Sir Chasm - on 29 Jan 2013
In reply to mkean: I'm quite sure an independent Scotland will be able to negotiate any necessary exceptions to the rules on entry to the eu.
Bimble on 29 Jan 2013
In reply to count:

I'm of the opinion that it's up to the Scottish to decide their fate. However, I do worry that a lot of Labour support will be lost, leaving us more likely to be stuck with the pricks we're currently lumped with in future.
Siward on 29 Jan 2013
In reply to TryfAndy: I think that once Scotland is truly independent, they will be fair game for conquest. Watch out carefully for the running down of Scotland's military capacity prior to independence, thus allowing easy invasion (again) by the English.

It can then become a puppet state ruled from Westminster. Mwah hah hah hah hah!
Rock Badger on 29 Jan 2013
In reply to Siward: :) hahahaha, folk are still bitter about that shit today, hold a wee grudge its funny
Bimble on 29 Jan 2013
In reply to Siward:

Considering they've got oil & gas, I'd be surprised if the yanks didn't invade.
Rock Badger on 29 Jan 2013
In reply to TryfAndy: chinese worming their way in with panda bears
ads.ukclimbing.com
Bruce Hooker - on 29 Jan 2013
In reply to nickyrannoch:

> The difference being that on the continent their deindustrialisation was managed.

It wasn't in France, whole areas of the N of France, for example, were reduced to unemployment as the mines and heavy industry closed. A lot of promises were made but many people never worked again. And it's still gong on, the last blast furnaces just closed, the car industry is preparing to reduce their work force by thousands as I type this. So Thatcher was certainly very brutal, especially in her apparent totally callous disregard for the people she was harming but to imagine that in the rest for Europe things went much better is a bit of a "the grass is always greener" sort of thing.
Cuthbert on 29 Jan 2013
In reply to mkean:

I think you are wrong that the EU has stated it's everything or nothing.
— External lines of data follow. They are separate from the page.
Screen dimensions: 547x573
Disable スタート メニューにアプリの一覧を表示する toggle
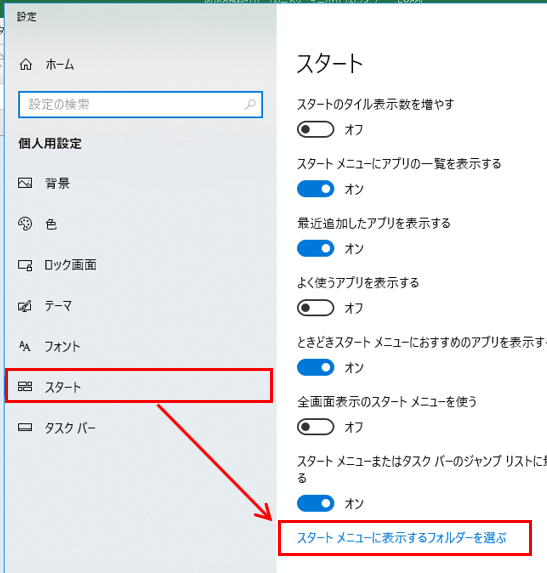pos(315,189)
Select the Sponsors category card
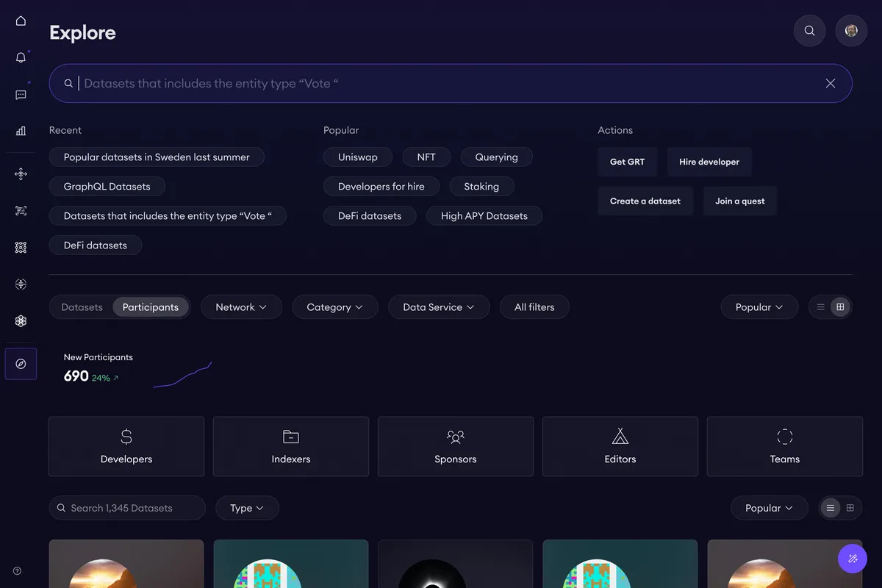Screen dimensions: 882x588 tap(456, 447)
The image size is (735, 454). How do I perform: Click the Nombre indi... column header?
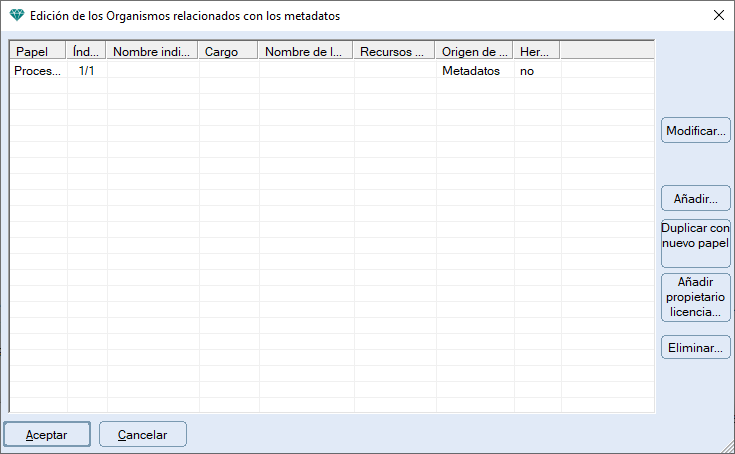pos(152,52)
Can you give a definitive source for this which says this in clear, unambiguous language?
Cuthbert on 29 Jan 2013
In reply to TryfAndy:

I hear this often but unfortunately democracy throws up scenarios you don't like. Do you mean that voters need to be prevented for getting the government they want and need to be saved from themselves? ;-)
Jim Braid - on 29 Jan 2013
In reply to Saor Alba: I have neither the patience nor the endurance of Saor Alba to respond to the multitude of questions being posed on Scottish independence. As he/she says the Better Together campaign is almost entirely based on scaremongering. Once one groundless scaremongering story is put to bed there is a pause till another is created.

If you want to shortcut the process here is a link to a regularly updated article from Newsnet Scotland, a pro independence site, which tries to deal with the scare stories and other genuine questions which have been raised:

http://www.newsnetscotland.com/index.php/scottish-opinion/4341-a-unionist-lexicon-an-a-z-of-unionist...

Some of the stories have been overtaken by events such as the question as to whether or not the referendum will be legal but it's still a useful source for those with a genuine interest in the debate.
Timmd on 29 Jan 2013
In reply to count:
> (In reply to TryfAndy) chinese worming their way in with panda bears

Yes, soft diplomacy.
Bimble on 29 Jan 2013
In reply to Timmd:


That's just pandering to their soft side.
davy_boy - on 29 Jan 2013
In reply to Jim Braid: thats a good read clears up many of the myths that are frequently rolled out. i for one am sick of my country being belittled without any evidence to back up some of these political views of the unionist partys.
Cuthbert on 29 Jan 2013
In reply to davy_boy:

Agreed. There is nothing wrong with being pro UK or in favour of the Union but I think they do little for themselves and the desperate measures employed suggest a really uncomfortable feeling they all seem to have.
davy_boy - on 29 Jan 2013
In reply to Saor Alba: agree they do seem desperate to put this country down so why on earth would london especialy the torys want to keep a union with scotland who they seem to see as a drain on the economy and worthless to the uk as a whole. personaly i smell a rat and can see through these slanderous stories but a lot of people are not sure and dont like being spoken down which might backfire on these partys in the long run.
Toby S - on 29 Jan 2013
In reply to Saor Alba:
> (In reply to davy_boy)
>
> Agreed. There is nothing wrong with being pro UK or in favour of the Union but I think they do little for themselves and the desperate measures employed suggest a really uncomfortable feeling they all seem to have.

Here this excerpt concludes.